A Sensitivity-Analysis-Based Approach for the Calibration of Traffic Simulation Models

In this paper, a multistep sensitivity analysis (SA) approach for model calibration is proposed and applied to a complex traffic simulation model with more than 100 parameters. Throughout this paper, it is argued that the application of SA is crucial for true comprehension and the correct use of traffic simulation models, but it is also acknowledged that the main obstacle toward an extensive use of the most sophisticated techniques is the high number of model runs usually required. For this reason, we have tested the possibility of performing a multistep SA, where, at each step, model parameters are grouped on the basis of possible common features, and a final SA on the parameters pertaining to the most influential groups is then performed.

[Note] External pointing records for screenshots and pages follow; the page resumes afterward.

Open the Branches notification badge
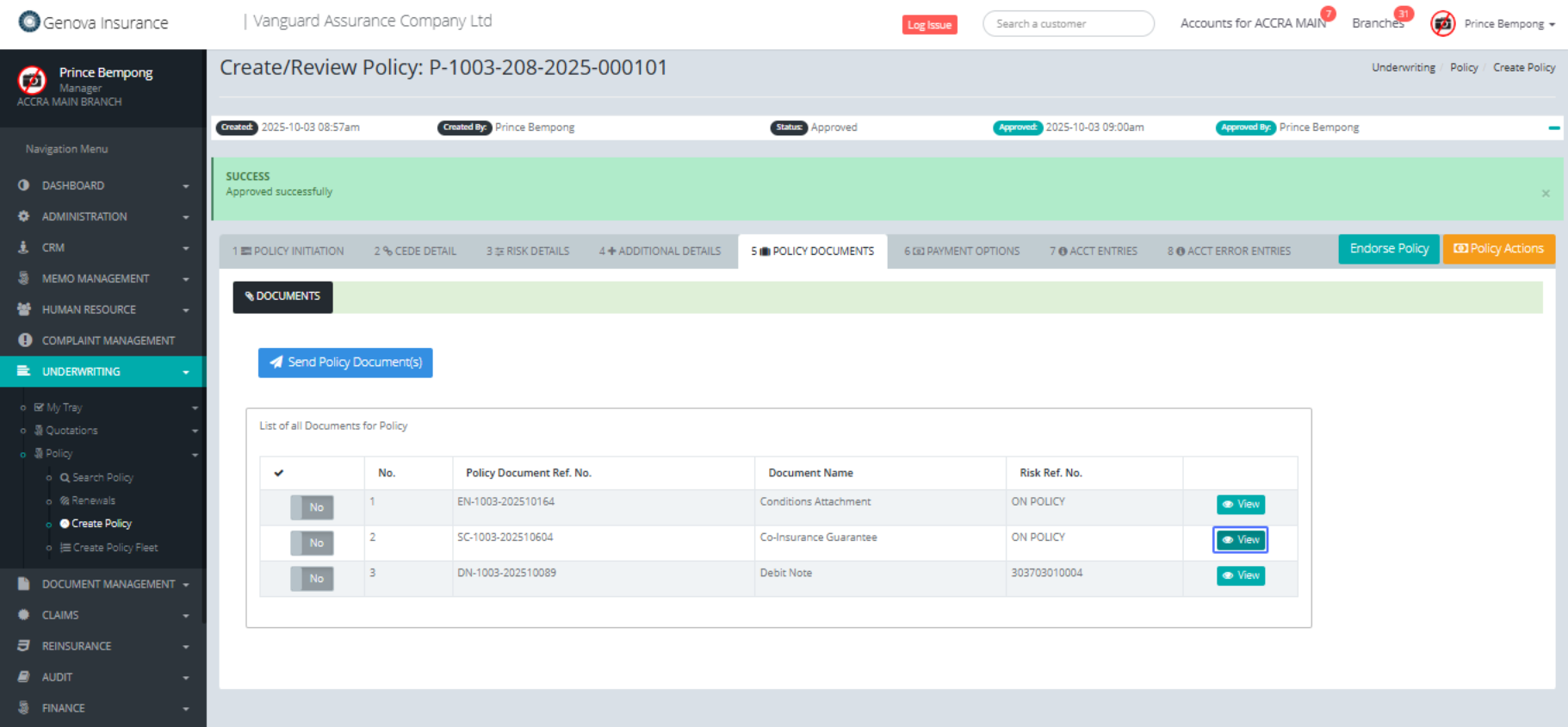Image resolution: width=1568 pixels, height=727 pixels. click(1404, 14)
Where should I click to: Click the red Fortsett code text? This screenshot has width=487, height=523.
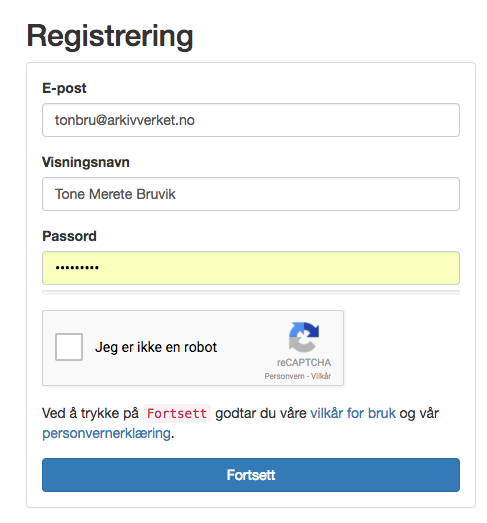pos(177,414)
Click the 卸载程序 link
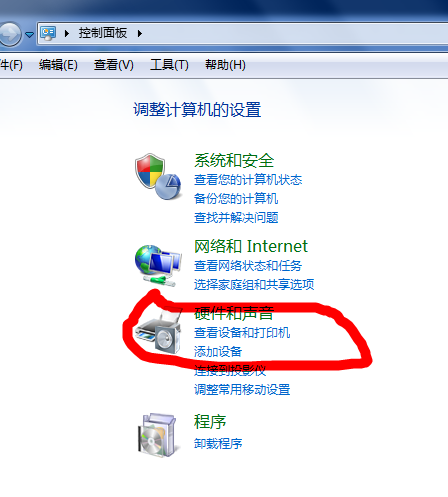The height and width of the screenshot is (497, 448). 218,443
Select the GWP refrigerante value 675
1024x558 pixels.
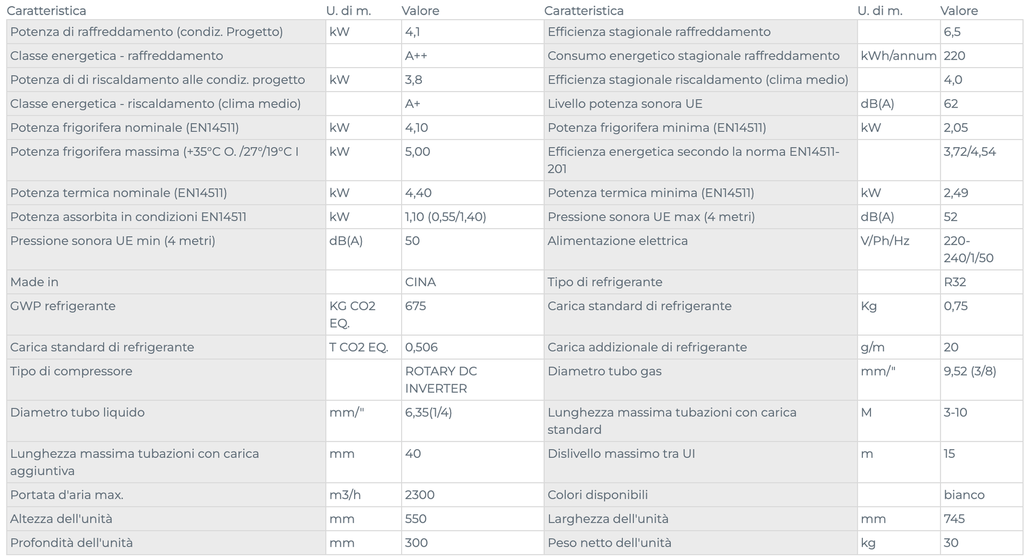pyautogui.click(x=415, y=306)
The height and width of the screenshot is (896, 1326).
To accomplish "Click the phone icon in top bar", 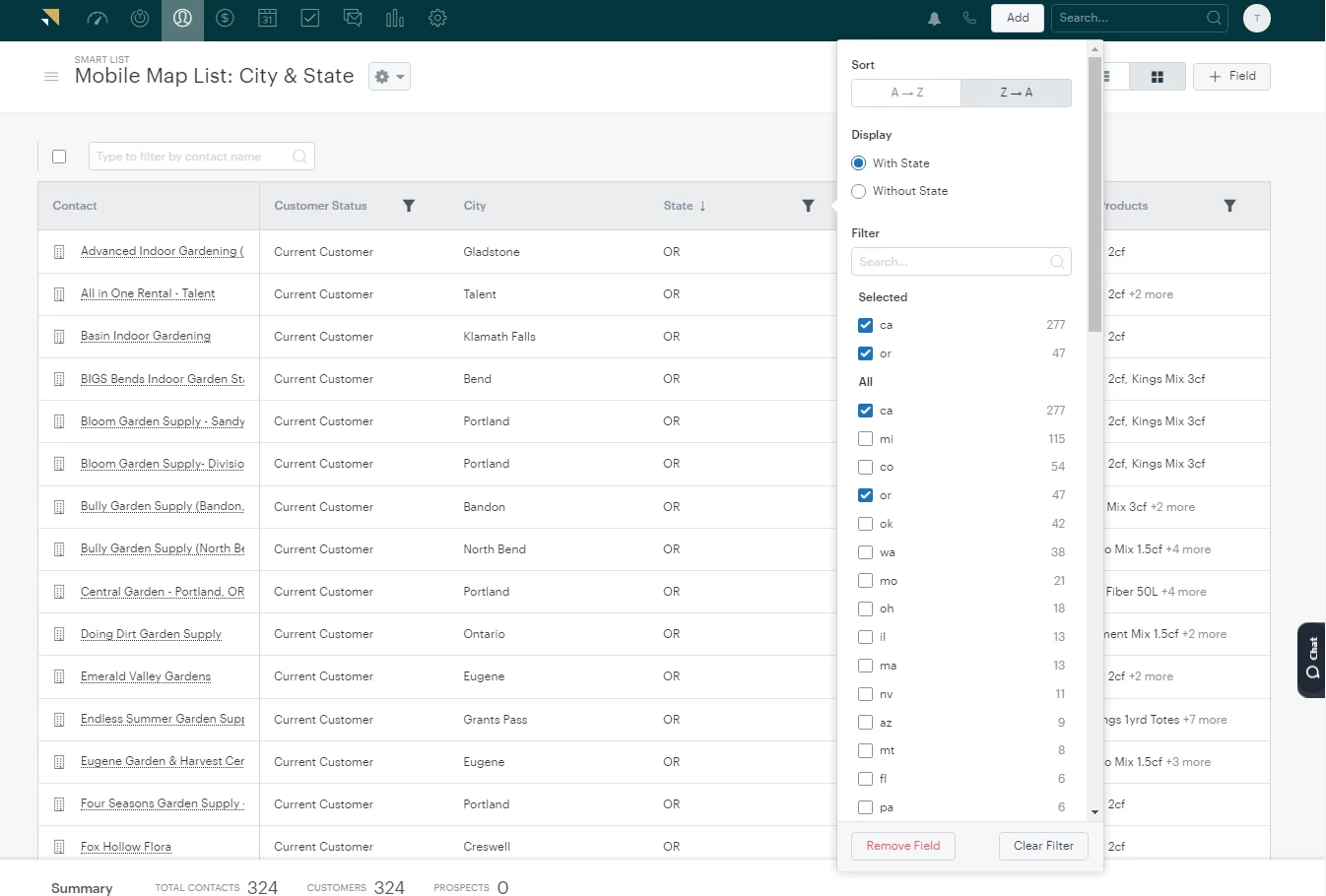I will pos(969,18).
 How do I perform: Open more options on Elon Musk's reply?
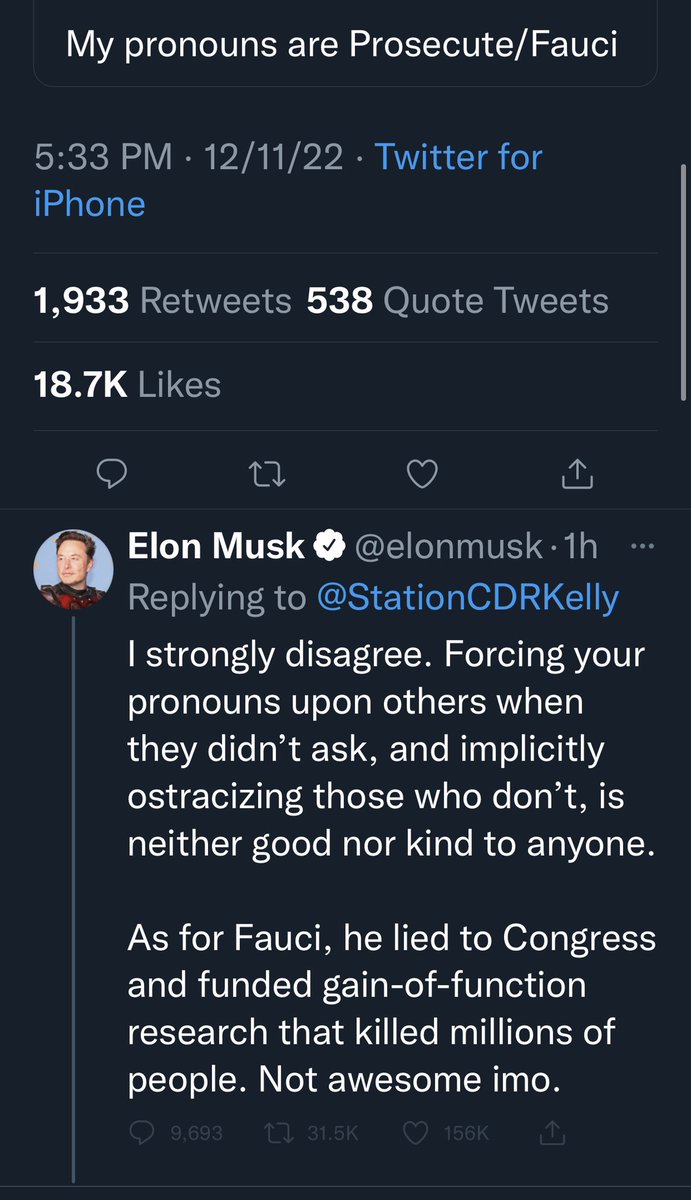tap(639, 546)
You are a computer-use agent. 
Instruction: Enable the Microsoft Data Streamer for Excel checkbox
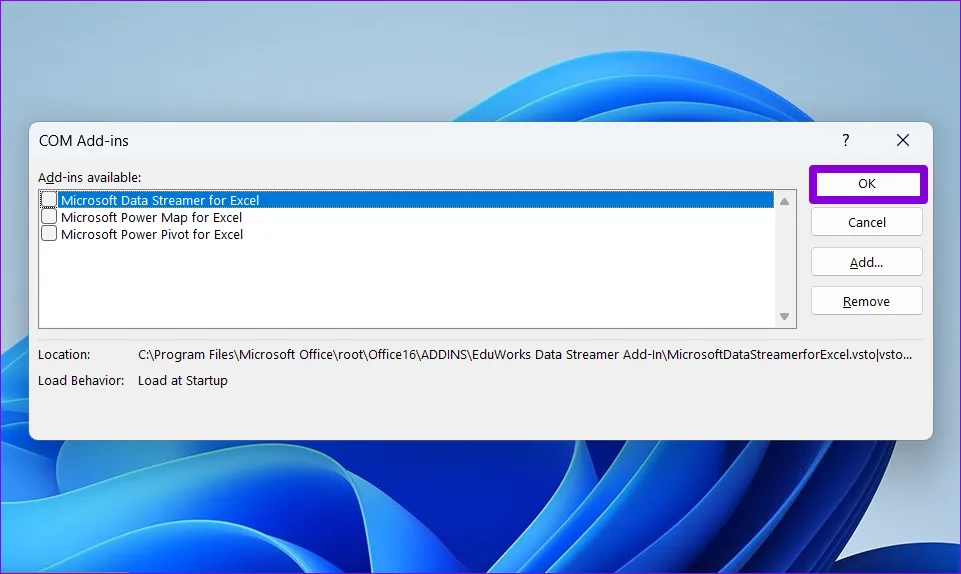49,200
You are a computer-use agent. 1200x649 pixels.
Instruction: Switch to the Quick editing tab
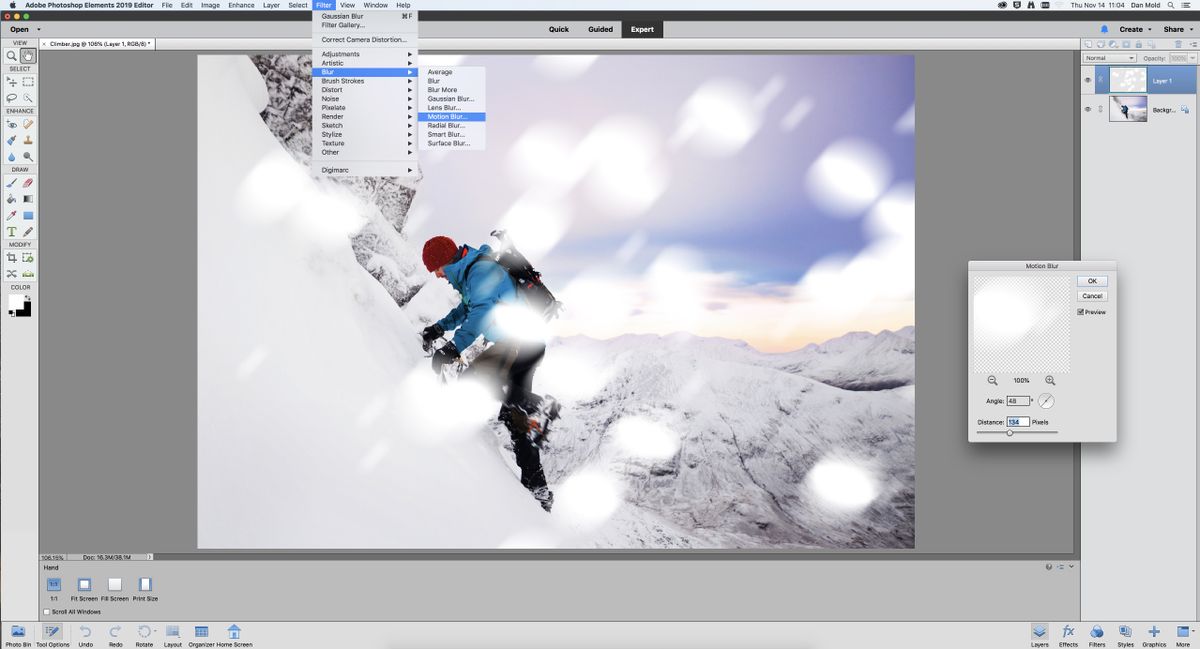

The proposed methodology was applied to an urban motorway case study simulated using MITSIMLab, a complex microscopic traffic simulator. The method allowed the analysis of the role played by all parameters and by the model stochasticity itself, with 80% fewer model evaluations than the standard variance-based approach. Ten model parameters accounted for a big share in the output variance for the specific case study. A Kriging metamodel was then estimated and integrated with the multistep SA results for a global calibration framework in the presence of uncertainty. Results confirm the great potential of this approach and open up to a novel view for the calibration of a traffic simulation model.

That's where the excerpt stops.